• _Problem description_
Which lines run from the one containing "Task: Click the" to the end of the material below? Copy them exactly, pictures excluded.

• _Materials provided_
+ + +

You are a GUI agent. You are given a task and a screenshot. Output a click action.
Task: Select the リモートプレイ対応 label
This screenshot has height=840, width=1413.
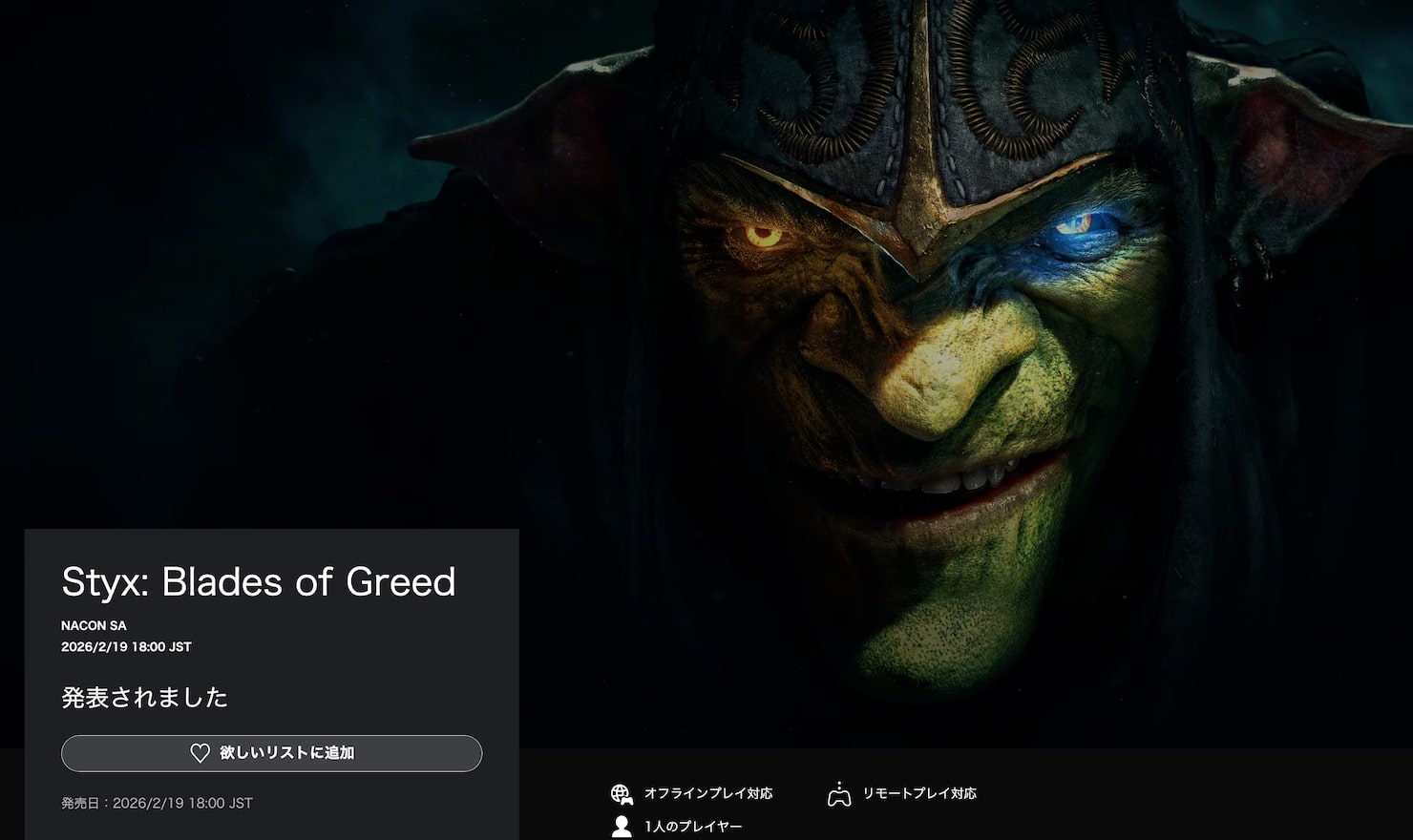coord(919,793)
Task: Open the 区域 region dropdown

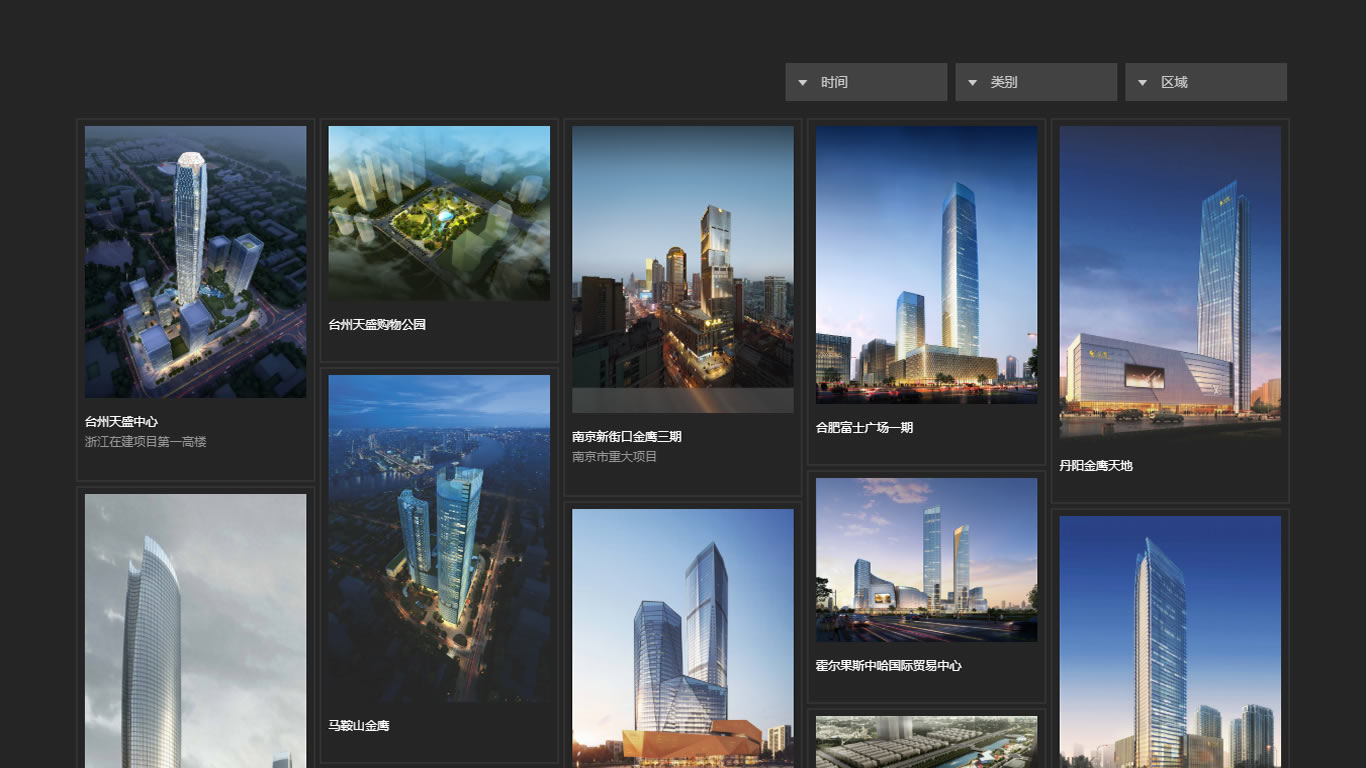Action: [1206, 82]
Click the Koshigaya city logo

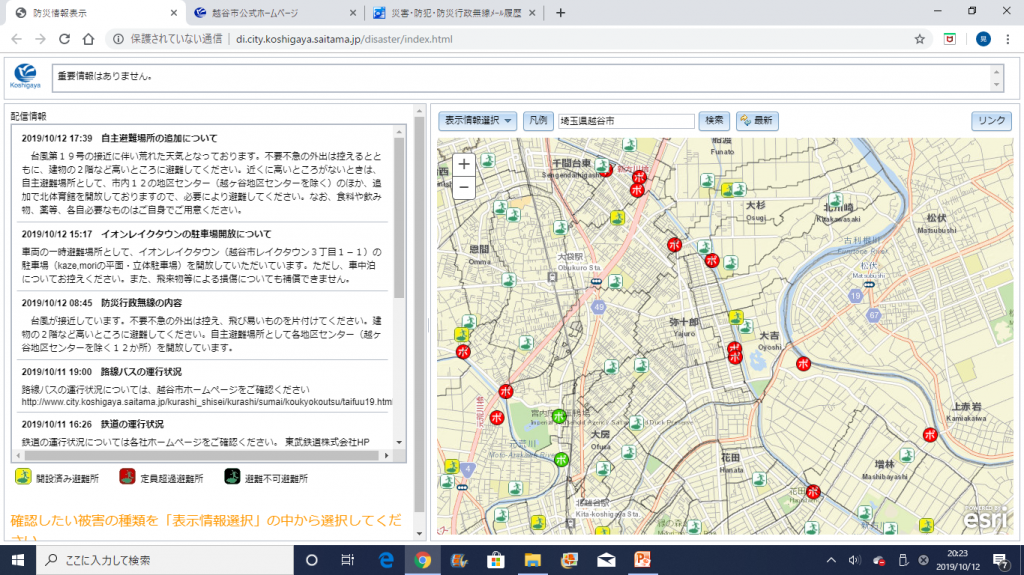pos(25,76)

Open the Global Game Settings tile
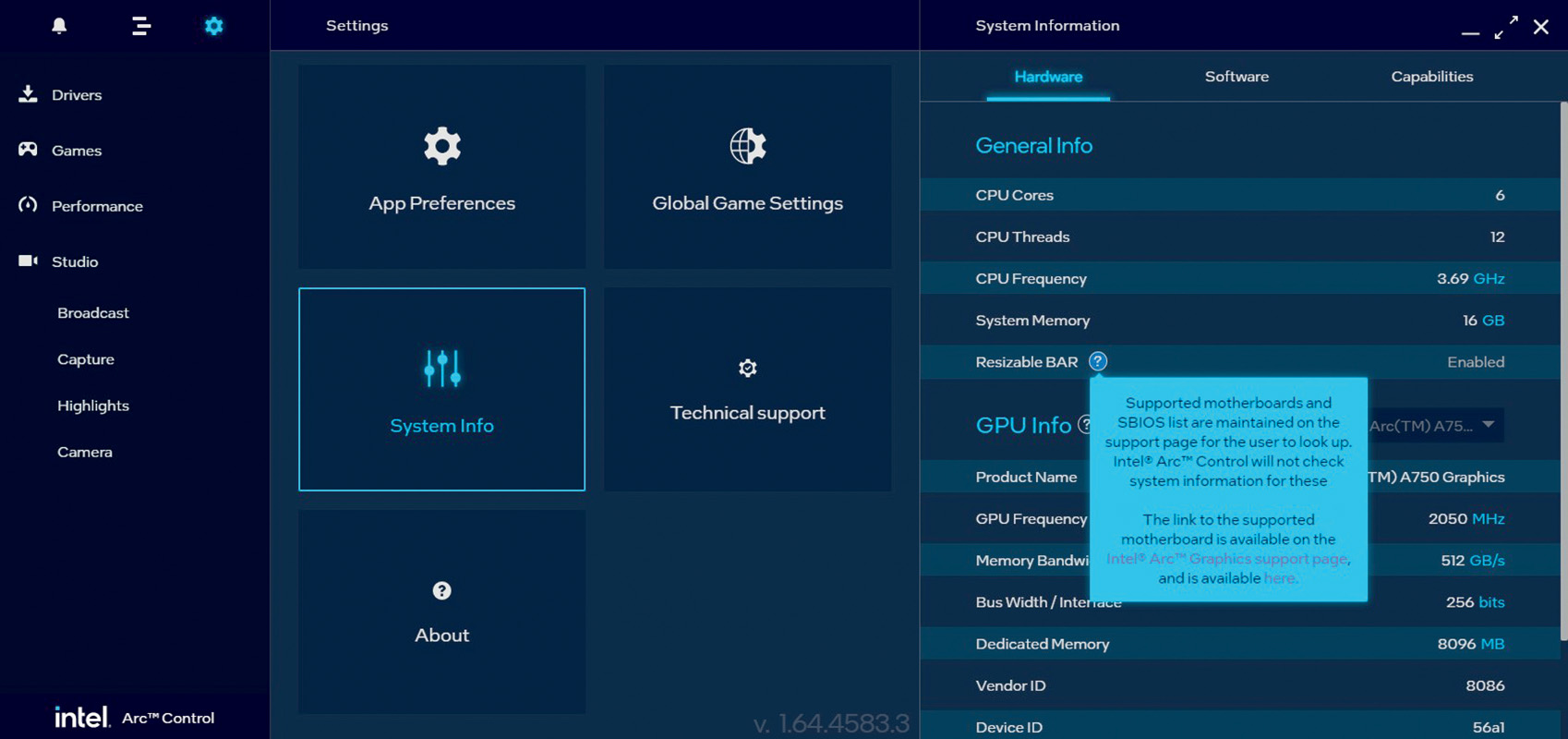(747, 167)
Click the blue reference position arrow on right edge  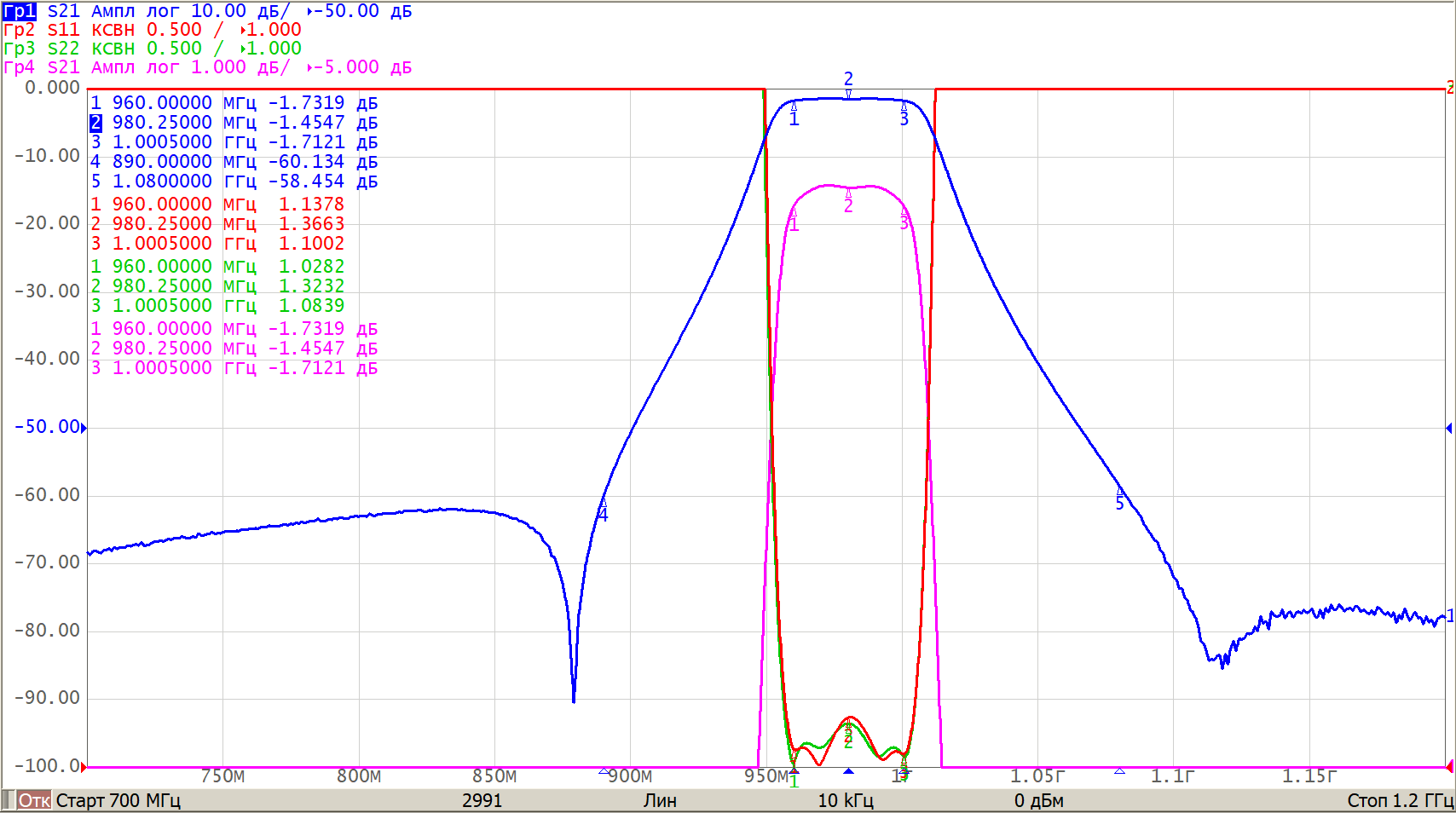coord(1449,428)
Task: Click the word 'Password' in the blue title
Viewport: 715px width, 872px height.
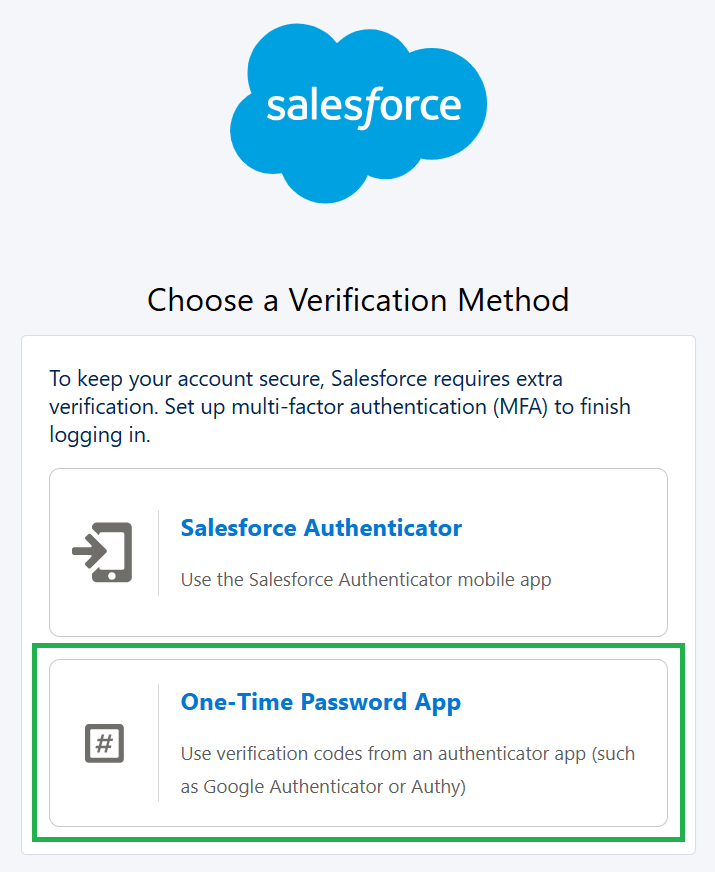Action: [x=354, y=702]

+ + +

• _The answer_
Task: Click the word 'Password' in the blue title
Viewport: 715px width, 872px height.
Action: [x=354, y=702]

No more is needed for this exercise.